▶ _The problem_:
Extend the passage below about lessons drawn from books, starting right after its last line.

For a long time, a little like Gloria – although less productively! – I rejected domesticity, and rarely felt the places I lived in as an adult were a home. It wasn’t until I read My Life on the Road that I realised that caring for a home is more meaningful than a mundane chore – it is a way of loving and respecting yourself. It’s creating somewhere to belong, somewhere to leave, and somewhere to return to.

'Forgiveness turns the wheel of family life'

Tell me more by Kelly Corrigan (2018)

I’ve said the words ‘I love you’ hundreds of times, but Kelly Corrigan made me think again about precisely why they are extraordinary. Referring to family, the people we know best, she writes, “I find it nearly incomprehensible that, in spite of every offense and oversight, we can still say I love you and mean it.” This “immediate, often unsolicited, sometimes undeserved forgiveness,” Corrigan believes “turns the wheel of family life.” She goes on to talk about all the ways in which we forgive our parents (“for being wrong about us in so many ways”), our siblings, our children, and ourselves. She describes what “I love you” really means – not a declaration of a feeling, but a promise to love someone in spite of their annoying quirks and missteps. And she marvels at this: “Such sprawling indeficiency – ours, theirs, ever more varieties and degrees as each new day passes – to be acknowledged, to be pardoned. And yet we do. We love and are loved anyway.”  Her book reminds me that we will keep making mistakes in love. And the fact that we somehow find a way to keep forgiving each other for them, to keep saying ‘I love you’ in spite of them? What a task! And what a gift.

Little bursts are important

Olive Kitteridge by Elizabeth Strout (2008)

▶ _Supplied material_:
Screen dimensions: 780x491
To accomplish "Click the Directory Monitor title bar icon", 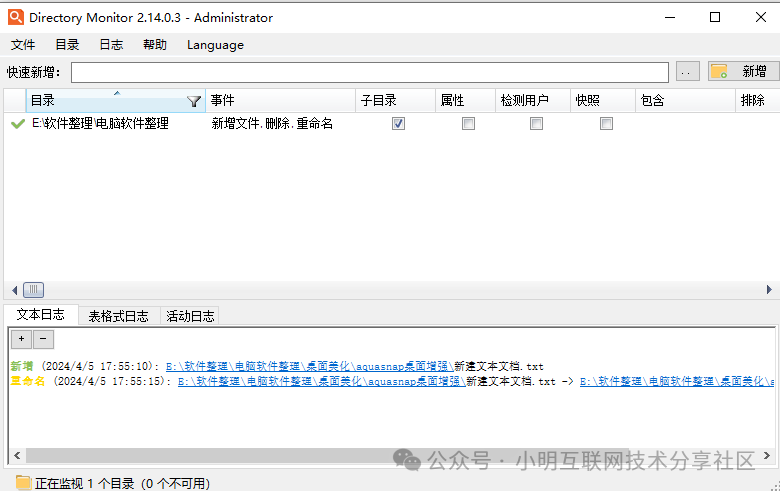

▶ _Reply to the exercise_:
Elizabeth Strout’s protagonist, Olive Kitteridge, believes that life depends on what she calls “big bursts” and “little bursts.” Big bursts are things like marriage and children. But Olive knows these intimacies come with complexities, and sometimes “dangerous, unseen currents.” This is why little bursts are important too: “a friendly clerk at Bradlee's, let's say, or the waitress at Dunkin' Donuts who knows how you like your coffee.” I’ve reflected on Olive’s theory often, and now I believe it too. Because it’s surprised me how easily and frequently a stranger’s gesture – a kind smile offered, a tender question asked – can lessen a lonely feeling. Strout showed me that little burts like these are small opportunities for another type of love, and that it’s very important, not only to notice them, but to offer them to other people too.

'What will make alone look good to you?'

How to Be a Person in the World by Heather Havrilesky (2018)

When I interviewed Alain de Botton about finding love, he told me, “The best frame of mind to be in – for anything you want – is an ability to walk away from it, were it not to come right. Otherwise you put yourself at the mercy of chance and people abusing your desperation. So the capacity to say, 'I could be alone', is strangely one of the most important guarantees of one day being with somebody else in a happy way.”

This answer made me see why I often found the beginnings of love excruciating: I was so afraid that life alone would be terrible, I feared a relationship ending more than I feared being unhappy inside it. What I wish I’d read back then, was Heather Havrikesky’s collection of agony aunt essays, How to Be a Person in the WorldIn one of them, she asks a reader looking for love, “What will make alone look good to you?” She writes, “You have to work on that… You need to have a vision of life alone, stretching out into the future, and you need to think about how to make that vision rich and full and pretty. You have to put on an artist’s mindset and get creative and paint a portrait of yourself alone that’s breathtaking.” Heather shows her reader that it’s possible to continue searching for a relationship, with hope, without assuming that life would be colourless without one.

Love is finding a way back to each other

This is the Story of a Happy Marriage by Ann Patchett (2013)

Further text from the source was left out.